The official source of product insight from the Visual Studio Engineering Team
Last month, we shipped Visual Studio 2012 Update 2 (VS2012.2). We’re continuing to see good uptake of the Update releases, with the majority of Visual Studio 2012 users now running on VS Update. We’re also hearing positive feedback on the VS Update cadence, and the ongoing improvements that it brings to Visual Studio customers.
Many customers have been installing Visual Studio Updates from the “toast” pop-up notification or from the Extensions and Updates dialog. This continues to be the simplest option. The installer downloads only the components you need (based on your current VS installed configuration), and then installs the bits as they’re received. This approach often provides a very good experience, but it does require being connected to the internet for the duration of the install. Because a connection isn’t always available, the installer also supports a /layout flag, which downloads all of the bits proactively to enable subsequent offline installation. For more details on using this option, please see “How to install Visual Studio Update 2 Offline”, as referenced in the Visual Studio 2012 Update 2 KB.
In tracking the release feedback, we’ve also observed a set of users requesting an ISO image as an alternative way to download the update. The primary reasons we’ve seen for such requests are familiarity both with the format and with various download management tools. While our download telemetry shows a higher historical success rate for downloads occurring via the Visual Studio installer versus single, large ISO files, we recognize that the convenience of the ISO format may better meet some customers’ overall deployment needs. We are therefore happy to announce that we have built an ISO image for Visual Studio 2012 Update 2 and made it available for download!
We also plan to ship ISO images for the RTM version of future Visual Studio updates, in addition to the existing distribution mechanism we already provide. We hope you will enjoy this additional option for downloading Visual Studio Updates.
Eric Knox – Development Manager, Visual Studio
Short Bio: Eric has been at Microsoft for 19 years, working on various parts of Visual Studio for the last 15 years. His current role is the development manager in charge of performance, reliability and acquisition of Visual Studio.
Thanks very much!
Thank You! I find this really helpful to have for deployment.
My app no longer works in XP. It has a box and it is dead. If this is an update, why not stop doing these before it all goes the way of Windows 8 and then where will it be?
There is also a set of users such as myself who could not run the update 2 installer because it fails half-way with cannot download X package. So this ISO image for me isn't about familiarity or whatever, it's the only thing that actually works. Plenty of comments/posts from people in the same situation as myself on the internet.
Please, tell me one thing. If I create a simple free WinRT Metro program using vs2012 express -- not for windows store(!), but for distribution only from my website, then I need to obtain a free developer license which must be renewed every 30 days using live internet connection, after that pay 100$ for the dev subscription, push it through Windows Store, or the tricky "domain" stuff, and only then it will be available through my website?? Am I right?? Explain me in several words, easily, is there a simpler way to distribute my free metro apps using my free website, please!!!
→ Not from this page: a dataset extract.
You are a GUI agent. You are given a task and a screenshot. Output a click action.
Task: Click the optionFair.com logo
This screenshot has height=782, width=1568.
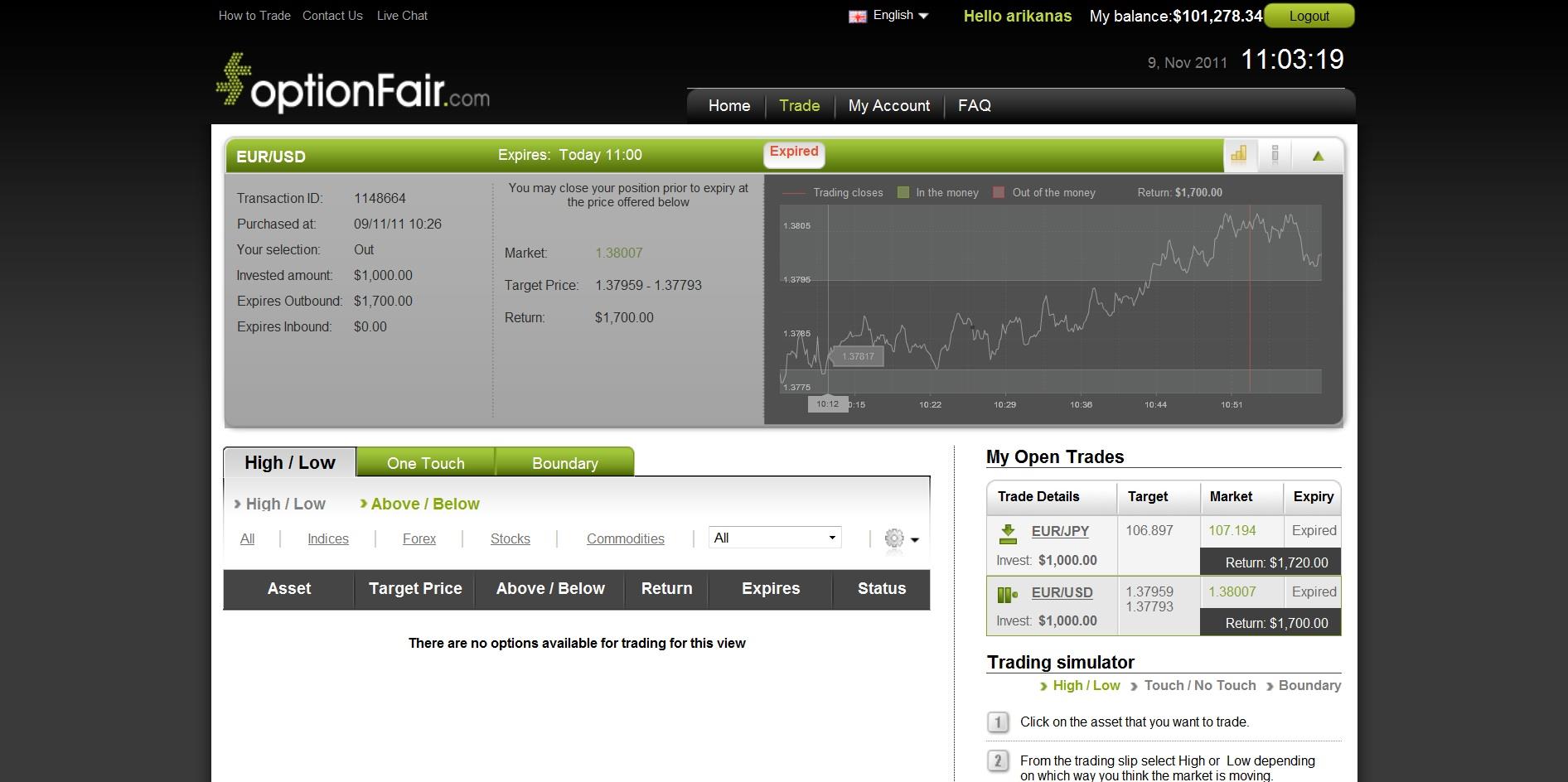pyautogui.click(x=353, y=84)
@Maximilian Haru Raditya and @Sam:
You're right that our downloader should be capable of resuming, and in fact, that's what we originally designed it to do. However, somewhere along the way, we clearly messed up b/c it isn't properly recognizing previously downloaded packages. We're investigating and will fix it in a future release.
@Mike B. IL:
1. This is an ISO of just Update 2; it does *not* include RTM + Update 2. That's an idea that we're discussing, but we don't currently have plans to ship RTM + Updates bundled together as a single installer.
2. In terms of VS Update also applying to installed SQL Server pieces, my initial reaction is that upgrading a server (i.e. SQL Server) or runtime that ships independently is intentionally out of scope for VS Updates. I can understand the potential convenience of it, but at the same time, I don't believe I would want to potentially upgrade/change a server while updating tools.
I believe you're hitting a different problem that an ISO image won't actually solve. What we've seen so far for those failing to install the "Windows App Certification Kit" is that their machines have turned off the ability to auto-update root certificates used to verify digital signatures. If you're in this case, installing from the ISO will still fail, but it will fail during installation rather than during download. To fix this, you'll either have to turn on Windows' ability to auto-update root certificates or manually install an updated set of root certs. You can read more about how to do that here: KB931125 [for manually updating your system, scroll down to the section "Root update package through the Microsoft Update Catalog" to see how to find the right update for your OS.]
I too like the ISO very much, thank you. Please, please, always remember that not everyone works in a company that can afford for many people to download exactly the same bits. Having one person download it, and then installing locally is definitely the way to go for many.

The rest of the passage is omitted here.